LD_PRELOAD does not override syscalls themselves. It can be used to override the wrapper of a syscall.
Depending on your libc implementation, kernel version, and architecture, your `mmap` might not be implemented in terms of the `mmap` syscalls. It might be `mmap64` or `mmap2`. Similarly for `open` -- it's currently implemented with `openat` in glibc.
Erratum: the link meant for "openssl-hook" actually takes you to "otherport".
There’s no such thing...
Edit: I stand corrected. I thought it was a C-Corp.
Most of the time you can spot environment variable usage in binaries using strings(1) (folks still like to use upper case env vars in non-system applications even though this goes against POSIX).
But by using LD_PRELOAD you can easily see if the program is actually hitting the codepath reads that variable without debuggers or grovelling about in the assembly.
https://github.com/zliuva/ktlswrapper
Did it for fun to get my Transmission daemon behind TLS without socat or nginx.
It took me a minute to understand why this is useful for backups. It prevents your backup tool from leaving a bunch of stuff in cache that isn't needed. It's a performance thing. (And it's not a data integrity thing, which came to mind because one reason for flushing a cache is to be sure writes to the underlying layer been done.)
This leads to an interesting question: do most backup tools not already have this optimization built in? From a quick perusal of the GNU tar manual page and source and running it under strace, it doesn't seem like it supports it. (Though tar is really more of an archive tool than a backup tool, which isn't precisely the same thing.)
I remember I used LD_PRELOAD along with fakechroot and fakeroot packages to get most things working. Those days' android allowed running statically linked binaries among other things.
(except DNS resolution and argv[0] was always ${some_large_path}/ld-linux-armhf.so, as I invoked glibc dynamic loader)..

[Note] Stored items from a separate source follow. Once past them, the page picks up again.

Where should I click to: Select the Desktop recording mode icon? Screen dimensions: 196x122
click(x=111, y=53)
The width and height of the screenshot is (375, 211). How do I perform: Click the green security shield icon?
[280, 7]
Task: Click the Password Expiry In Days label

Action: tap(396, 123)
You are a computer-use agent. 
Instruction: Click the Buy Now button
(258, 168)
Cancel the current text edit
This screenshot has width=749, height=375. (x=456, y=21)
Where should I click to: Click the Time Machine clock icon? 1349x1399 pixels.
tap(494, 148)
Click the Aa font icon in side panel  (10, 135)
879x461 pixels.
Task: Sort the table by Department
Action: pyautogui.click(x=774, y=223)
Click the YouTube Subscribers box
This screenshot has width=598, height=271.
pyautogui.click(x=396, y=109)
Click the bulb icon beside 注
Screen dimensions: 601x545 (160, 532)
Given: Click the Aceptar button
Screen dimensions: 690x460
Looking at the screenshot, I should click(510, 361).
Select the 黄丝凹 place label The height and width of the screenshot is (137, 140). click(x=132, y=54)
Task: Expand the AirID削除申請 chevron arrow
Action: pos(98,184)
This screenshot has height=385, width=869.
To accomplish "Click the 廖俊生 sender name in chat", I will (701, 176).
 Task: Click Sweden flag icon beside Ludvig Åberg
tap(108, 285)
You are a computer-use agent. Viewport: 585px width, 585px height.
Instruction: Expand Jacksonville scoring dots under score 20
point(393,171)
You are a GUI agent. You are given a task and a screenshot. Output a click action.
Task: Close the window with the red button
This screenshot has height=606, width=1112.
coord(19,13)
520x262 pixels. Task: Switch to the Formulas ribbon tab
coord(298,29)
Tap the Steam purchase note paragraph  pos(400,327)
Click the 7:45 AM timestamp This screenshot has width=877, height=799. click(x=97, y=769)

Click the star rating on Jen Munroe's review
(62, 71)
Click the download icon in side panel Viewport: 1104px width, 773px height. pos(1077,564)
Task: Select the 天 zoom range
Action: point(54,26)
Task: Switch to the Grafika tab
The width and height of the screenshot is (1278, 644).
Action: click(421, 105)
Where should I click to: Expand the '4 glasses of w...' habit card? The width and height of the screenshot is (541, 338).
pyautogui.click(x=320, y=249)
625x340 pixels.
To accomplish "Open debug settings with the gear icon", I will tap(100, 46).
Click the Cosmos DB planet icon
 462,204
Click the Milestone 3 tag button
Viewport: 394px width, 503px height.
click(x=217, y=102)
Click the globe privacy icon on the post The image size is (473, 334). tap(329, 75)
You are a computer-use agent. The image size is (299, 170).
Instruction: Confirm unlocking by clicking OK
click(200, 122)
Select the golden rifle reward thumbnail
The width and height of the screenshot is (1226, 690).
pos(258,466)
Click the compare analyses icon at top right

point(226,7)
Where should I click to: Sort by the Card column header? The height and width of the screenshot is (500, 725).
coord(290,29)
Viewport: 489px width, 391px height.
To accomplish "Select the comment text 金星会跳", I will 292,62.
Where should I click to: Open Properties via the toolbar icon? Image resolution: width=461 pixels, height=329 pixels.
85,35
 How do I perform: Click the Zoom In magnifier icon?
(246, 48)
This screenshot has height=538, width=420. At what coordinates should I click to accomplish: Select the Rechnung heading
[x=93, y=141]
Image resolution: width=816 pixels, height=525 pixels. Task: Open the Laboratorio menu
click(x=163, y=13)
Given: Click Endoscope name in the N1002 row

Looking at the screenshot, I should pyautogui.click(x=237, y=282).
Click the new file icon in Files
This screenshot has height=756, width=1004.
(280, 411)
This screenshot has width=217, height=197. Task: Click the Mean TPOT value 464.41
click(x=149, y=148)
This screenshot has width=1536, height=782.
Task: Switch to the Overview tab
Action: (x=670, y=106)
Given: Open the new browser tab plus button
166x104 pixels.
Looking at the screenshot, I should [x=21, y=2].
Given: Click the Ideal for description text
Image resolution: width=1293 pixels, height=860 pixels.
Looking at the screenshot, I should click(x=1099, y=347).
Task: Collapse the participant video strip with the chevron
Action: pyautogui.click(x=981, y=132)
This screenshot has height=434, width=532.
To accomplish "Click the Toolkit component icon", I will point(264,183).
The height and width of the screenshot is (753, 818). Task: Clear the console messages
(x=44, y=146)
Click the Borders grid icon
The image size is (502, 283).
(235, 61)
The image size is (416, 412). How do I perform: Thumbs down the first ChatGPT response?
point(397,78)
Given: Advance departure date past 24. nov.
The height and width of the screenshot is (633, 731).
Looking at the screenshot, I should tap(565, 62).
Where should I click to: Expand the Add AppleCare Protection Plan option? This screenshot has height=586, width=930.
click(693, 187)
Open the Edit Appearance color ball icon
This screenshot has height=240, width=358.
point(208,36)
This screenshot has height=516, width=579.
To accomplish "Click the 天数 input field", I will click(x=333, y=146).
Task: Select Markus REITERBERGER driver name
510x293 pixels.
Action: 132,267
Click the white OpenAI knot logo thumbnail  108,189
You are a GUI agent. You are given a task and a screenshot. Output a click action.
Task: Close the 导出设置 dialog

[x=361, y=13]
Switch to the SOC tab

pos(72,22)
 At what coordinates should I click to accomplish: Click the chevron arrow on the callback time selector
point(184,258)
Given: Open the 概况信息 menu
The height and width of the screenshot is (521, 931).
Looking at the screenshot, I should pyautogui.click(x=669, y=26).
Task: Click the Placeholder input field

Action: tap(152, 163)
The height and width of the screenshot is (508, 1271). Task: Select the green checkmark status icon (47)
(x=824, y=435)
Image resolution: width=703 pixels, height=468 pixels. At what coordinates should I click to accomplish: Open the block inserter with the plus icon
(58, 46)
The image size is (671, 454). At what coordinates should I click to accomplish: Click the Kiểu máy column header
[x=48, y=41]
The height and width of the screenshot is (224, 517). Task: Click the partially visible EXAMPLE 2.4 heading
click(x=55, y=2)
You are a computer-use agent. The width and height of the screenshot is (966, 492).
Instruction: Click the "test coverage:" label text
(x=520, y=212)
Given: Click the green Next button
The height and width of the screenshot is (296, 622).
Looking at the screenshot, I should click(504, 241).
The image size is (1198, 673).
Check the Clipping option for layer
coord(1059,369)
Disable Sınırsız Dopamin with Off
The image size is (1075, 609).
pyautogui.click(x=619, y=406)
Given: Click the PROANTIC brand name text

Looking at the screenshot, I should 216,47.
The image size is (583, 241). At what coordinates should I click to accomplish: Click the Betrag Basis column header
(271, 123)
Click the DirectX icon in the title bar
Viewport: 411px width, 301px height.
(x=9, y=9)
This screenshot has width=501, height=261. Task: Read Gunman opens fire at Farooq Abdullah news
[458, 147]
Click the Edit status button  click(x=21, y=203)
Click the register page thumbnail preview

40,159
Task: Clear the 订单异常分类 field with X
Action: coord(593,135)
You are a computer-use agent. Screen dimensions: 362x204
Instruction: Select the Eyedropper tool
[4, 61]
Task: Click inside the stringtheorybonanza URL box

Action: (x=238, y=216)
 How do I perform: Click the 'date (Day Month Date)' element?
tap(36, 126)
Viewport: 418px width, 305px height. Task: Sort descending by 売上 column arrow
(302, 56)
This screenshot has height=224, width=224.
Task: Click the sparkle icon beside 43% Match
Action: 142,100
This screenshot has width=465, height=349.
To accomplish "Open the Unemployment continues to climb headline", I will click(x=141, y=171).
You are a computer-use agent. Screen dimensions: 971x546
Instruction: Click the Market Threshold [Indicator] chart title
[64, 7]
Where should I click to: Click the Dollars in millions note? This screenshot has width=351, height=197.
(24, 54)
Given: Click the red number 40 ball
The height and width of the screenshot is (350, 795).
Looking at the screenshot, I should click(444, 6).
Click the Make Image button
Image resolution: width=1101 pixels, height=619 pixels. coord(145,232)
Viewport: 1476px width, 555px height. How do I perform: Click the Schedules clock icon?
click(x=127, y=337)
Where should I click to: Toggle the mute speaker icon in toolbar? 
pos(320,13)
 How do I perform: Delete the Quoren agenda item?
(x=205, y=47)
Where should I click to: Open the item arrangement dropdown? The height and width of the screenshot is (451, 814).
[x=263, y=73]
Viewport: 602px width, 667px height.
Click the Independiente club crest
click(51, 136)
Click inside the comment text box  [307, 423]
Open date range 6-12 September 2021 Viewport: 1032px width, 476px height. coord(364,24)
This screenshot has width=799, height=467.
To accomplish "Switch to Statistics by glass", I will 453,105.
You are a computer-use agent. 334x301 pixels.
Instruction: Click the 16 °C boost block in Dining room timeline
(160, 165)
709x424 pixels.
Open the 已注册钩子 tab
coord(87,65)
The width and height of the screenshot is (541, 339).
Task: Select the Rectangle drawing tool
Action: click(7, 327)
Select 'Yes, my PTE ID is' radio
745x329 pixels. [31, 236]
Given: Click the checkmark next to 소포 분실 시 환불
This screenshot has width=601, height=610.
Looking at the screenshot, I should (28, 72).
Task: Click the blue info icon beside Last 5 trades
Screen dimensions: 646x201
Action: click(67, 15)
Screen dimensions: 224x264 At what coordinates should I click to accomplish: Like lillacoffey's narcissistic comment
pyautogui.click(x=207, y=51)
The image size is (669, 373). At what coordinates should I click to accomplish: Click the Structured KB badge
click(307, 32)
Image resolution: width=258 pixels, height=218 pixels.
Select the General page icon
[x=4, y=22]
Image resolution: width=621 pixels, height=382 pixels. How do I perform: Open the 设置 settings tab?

Those days I didn't have a laptop and learned some C programming and unix stuff through termux. I sometimes think, as a CSE student, I lack the enthusiasm I had in those 12th grade days..
There are tons of extremely OpenVZ hostings on the interweb but with an ancient 2.6 kernel like centos5.
With LKL you can enjoy the benefits of modern kernel with minimal performance penalty.
Submitted an issue here: https://github.com/gaul/awesome-ld-preload/issues/1
https://github.com/mariusae/trickle
"Trickle is a userland bandwidth shaper for Unix-like systems."